[Given problem] Reproduce the material from its beginning through the line containing "click(x=140, y=420)", requests included, shifting every x and y coordinate in the answers by adding 76. Give only that stretch.
--- begin Material for the task ---
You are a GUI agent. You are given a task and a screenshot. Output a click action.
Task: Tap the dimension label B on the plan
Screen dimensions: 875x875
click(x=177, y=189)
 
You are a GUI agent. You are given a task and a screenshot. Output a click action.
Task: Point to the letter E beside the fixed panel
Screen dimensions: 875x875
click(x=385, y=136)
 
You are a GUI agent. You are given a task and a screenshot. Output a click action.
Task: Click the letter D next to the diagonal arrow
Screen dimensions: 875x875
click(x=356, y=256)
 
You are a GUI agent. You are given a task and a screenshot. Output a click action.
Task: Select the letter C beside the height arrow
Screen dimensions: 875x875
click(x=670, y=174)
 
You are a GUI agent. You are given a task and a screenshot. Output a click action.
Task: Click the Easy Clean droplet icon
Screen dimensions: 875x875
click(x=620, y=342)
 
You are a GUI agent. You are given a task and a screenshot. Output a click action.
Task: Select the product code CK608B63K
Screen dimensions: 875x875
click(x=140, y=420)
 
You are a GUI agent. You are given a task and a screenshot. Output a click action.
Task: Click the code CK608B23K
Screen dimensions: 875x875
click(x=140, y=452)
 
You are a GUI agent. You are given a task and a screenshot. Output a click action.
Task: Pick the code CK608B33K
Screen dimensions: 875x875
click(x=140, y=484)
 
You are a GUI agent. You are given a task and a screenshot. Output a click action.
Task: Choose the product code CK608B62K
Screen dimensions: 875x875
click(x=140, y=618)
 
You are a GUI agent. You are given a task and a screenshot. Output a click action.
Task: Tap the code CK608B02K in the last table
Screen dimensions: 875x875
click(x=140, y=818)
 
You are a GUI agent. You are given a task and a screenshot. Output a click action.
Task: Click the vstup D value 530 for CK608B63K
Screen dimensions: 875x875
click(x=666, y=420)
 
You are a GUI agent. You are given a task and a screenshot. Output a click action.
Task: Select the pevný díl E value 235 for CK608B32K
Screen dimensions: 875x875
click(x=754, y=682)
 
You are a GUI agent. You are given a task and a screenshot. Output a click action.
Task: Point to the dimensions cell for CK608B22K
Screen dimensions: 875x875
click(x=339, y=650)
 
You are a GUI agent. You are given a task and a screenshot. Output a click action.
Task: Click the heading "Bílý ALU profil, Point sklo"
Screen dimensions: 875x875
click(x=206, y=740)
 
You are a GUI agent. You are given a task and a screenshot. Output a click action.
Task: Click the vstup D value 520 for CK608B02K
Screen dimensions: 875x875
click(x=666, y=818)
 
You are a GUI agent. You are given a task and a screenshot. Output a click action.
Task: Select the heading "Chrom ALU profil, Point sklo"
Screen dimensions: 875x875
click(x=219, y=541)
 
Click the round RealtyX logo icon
--- end Material for the task ---
[Result]
You are a GUI agent. You are given a task and a screenshot. Output a click action.
Task: Tap the dimension label B on the plan
Screen dimensions: 875x875
click(x=253, y=265)
 
You are a GUI agent. You are given a task and a screenshot. Output a click action.
Task: Point to the letter E beside the fixed panel
Screen dimensions: 875x875
click(x=461, y=212)
 
You are a GUI agent. You are given a task and a screenshot. Output a click action.
Task: Click the letter D next to the diagonal arrow
Screen dimensions: 875x875
click(x=432, y=332)
 
You are a GUI agent. You are given a task and a screenshot. Output a click action.
Task: Select the letter C beside the height arrow
Screen dimensions: 875x875
click(x=746, y=250)
 
You are a GUI agent. You are given a task and a screenshot. Output a click action.
Task: Click the Easy Clean droplet icon
Screen dimensions: 875x875
click(x=696, y=418)
 
You are a GUI agent. You are given a task and a screenshot. Output a click action.
Task: Select the product code CK608B63K
Screen dimensions: 875x875
click(x=216, y=496)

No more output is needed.